The hierarchical clustering dendrogram (Figure 4B) further elucidates the relationships between metabolites based on their correlation profiles. The dendrogram groups metabolites into clusters according to their similarity in correlation patterns, with the vertical axis representing the distance (or dissimilarity) between clusters. Metabolites with similar roles or functions are grouped together, indicating shared regulatory mechanisms or metabolic pathways. At the top of the dendrogram, pyruvate and acetate form a distinct cluster, reflecting their central roles in energy metabolism and overflow metabolism, respectively.

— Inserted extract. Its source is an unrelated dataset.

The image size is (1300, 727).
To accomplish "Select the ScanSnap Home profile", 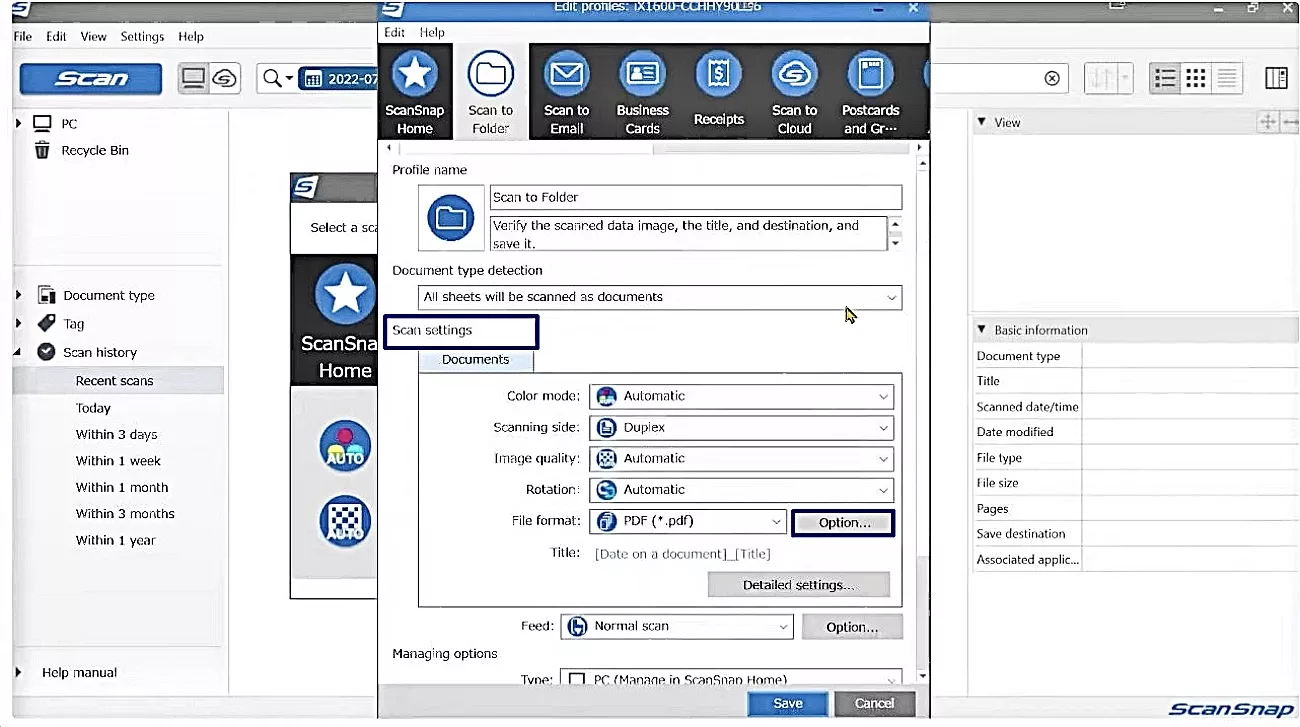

The strong correlation between pyruvate and acetate likely reflects the bacterial metabolism's response to the high flux of carbon through glycolysis and the citric acid cycle, leading to acetate secretion as a byproduct during later stages of growth. Interestingly, metabolites involved in nucleotide metabolism, such as adenine and uracil, cluster together, reflecting their role in DNA and RNA synthesis, which may be essential for supporting bacterial growth and protein production during the exponential phase. This cluster also includes metabolites like thymine, emphasizing the coordinated regulation of nucleotide metabolism in response to the energy and biosynthetic demands imposed by recombinant protein production. Overall, the hierarchical clustering reveals that metabolite profiles are organized into functional groups based on their roles in central carbon metabolism, amino acid biosynthesis, and energy production. The tight clustering of key metabolites involved in pyruvate metabolism and BCAA biosynthesis highlights the importance of these pathways in supporting bacterial growth and protein production under minimal medium conditions with pyruvate as the sole carbon source. The Pearson correlation heatmap and hierarchical clustering dendrogram together reveal distinct metabolic modules that are co-regulated during bacterial growth and recombinant protein production. Metabolites involved in energy metabolism, amino acid biosynthesis, and nucleotide metabolism show strong correlations, reflecting the bacterial cells' need to balance energy production with biosynthesis to support protein production. These findings provide a comprehensive overview of how central metabolism is reprogrammed in response to the metabolic demands imposed by recombinant protein synthesis.